“People who looked at this thing, also looked at this stuff…”

We’ve had serendipity suggestions on the OPAC for nearly 7 years now, but they’ve been based entirely around the physical collection in the library.
After Friday’s Skype chat to the SPLURGE Hackfest, I got to thinking about how we can hook the e-stuff into the recommendations, so I’ve spent the weekend gathering data from our library management system, our link resolver and our EZProxy logs to see what happens if they all go into the same melting pot.
It’s a very rough & ready “crappy prototype”, but you can have a play around with it here. If you get an empty page, click on the “pick random item” link until something interesting happens.
At the moment, the recommendations are being built from a database of just over 5 million events (approx 70% of those are item loans and the rest are accesses of online journals). If you take the “Midwifery” journal as a starting point, you’ll get a list of the other books and journals that people have looked at. The algorithm behind it is the same one I’ve discussed previously.
If you hover over a title, you’ll see the usage info breakdown, e.g. “42 / 56” means that 56 different users in total have looked at the recommended item, and 42 of those also looked at the item we’re generating the recommendations for.
I’ve not done any de-duping, so you might get the same journal title being repeated (once for the print ISSN and once for the e-ISSN), and I’ve not included any ebook usage data yet. I’ve also avoided merging the two lists together until I can figure out a suitable way of weighting book loans against online journal usage.
Picking random items, it’s apparent that some courses lean more towards book borrowing (i.e. very few journal recommendations), whilst stundents studying other subjects are heavy online journal users (i.e. very few book recommendations).
So, what do you think — is it useful to be able to show more than just book recommendations to students?

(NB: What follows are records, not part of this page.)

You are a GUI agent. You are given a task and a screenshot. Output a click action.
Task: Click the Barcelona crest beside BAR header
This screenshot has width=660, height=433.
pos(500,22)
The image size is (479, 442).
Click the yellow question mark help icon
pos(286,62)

8 thoughts on ““People who looked at this thing, also looked at this stuff…””

  1. Hi Jonathan
    We’re pushing most e-things through EZProxy (even for on-campus users), so most of the non-book usage data is coming from the EZProxy logs.

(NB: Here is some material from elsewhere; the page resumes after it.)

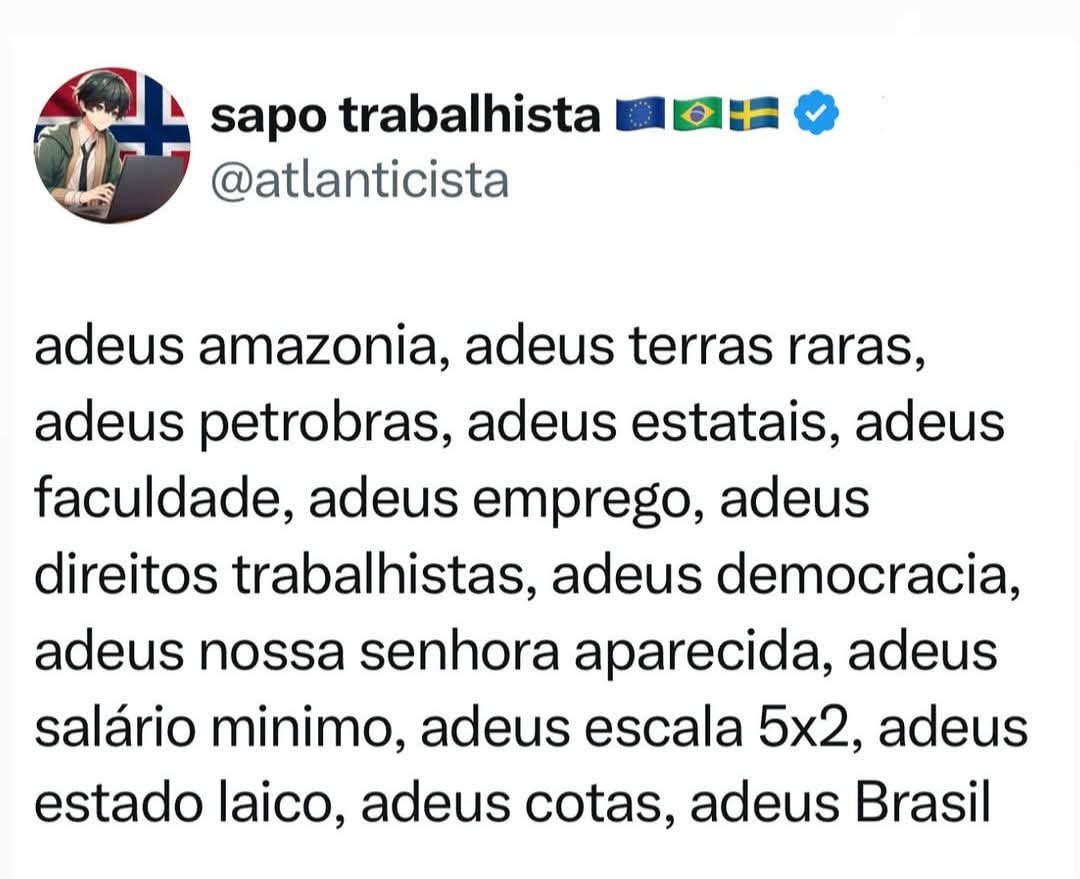Click the Brazil flag emoji
The image size is (1080, 879).
click(x=697, y=114)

  2. Cool. EZProxy keeps sufficient information in it’s logs for you to know person X who accessed doc A also acessed doc B? Only over a single session, or are you actually logging auth credentials, so you know that a given access was on person X one day, and another access two weeks later was also by person X?
    Normally, I’d be a bit reluctant to log electronic accesses tied to credentials, for privacy reasons. I don’t think EZProxy does that by default?

  3. For that matter, I’m not sure how you easily go from URLs in EZproxy logs to actual journal titles?
    Very curious about the technical details here of how you’re getting this information.

  4. Hi Jonathan
    That’s correct — our EZProxy web logs include the REMOTE_USER field. We primarily log this data as the cost of individual databases is split proportionaly by usage (i.e. if X% of usage of database Y is by students from academic school Z, then school Z contributes to the cost accordingly). Also, our use of JANET requires us to be able to account for our IP traffic.
    To get the journal titles, I’m crudely parsing the URL field to locate ISSNs.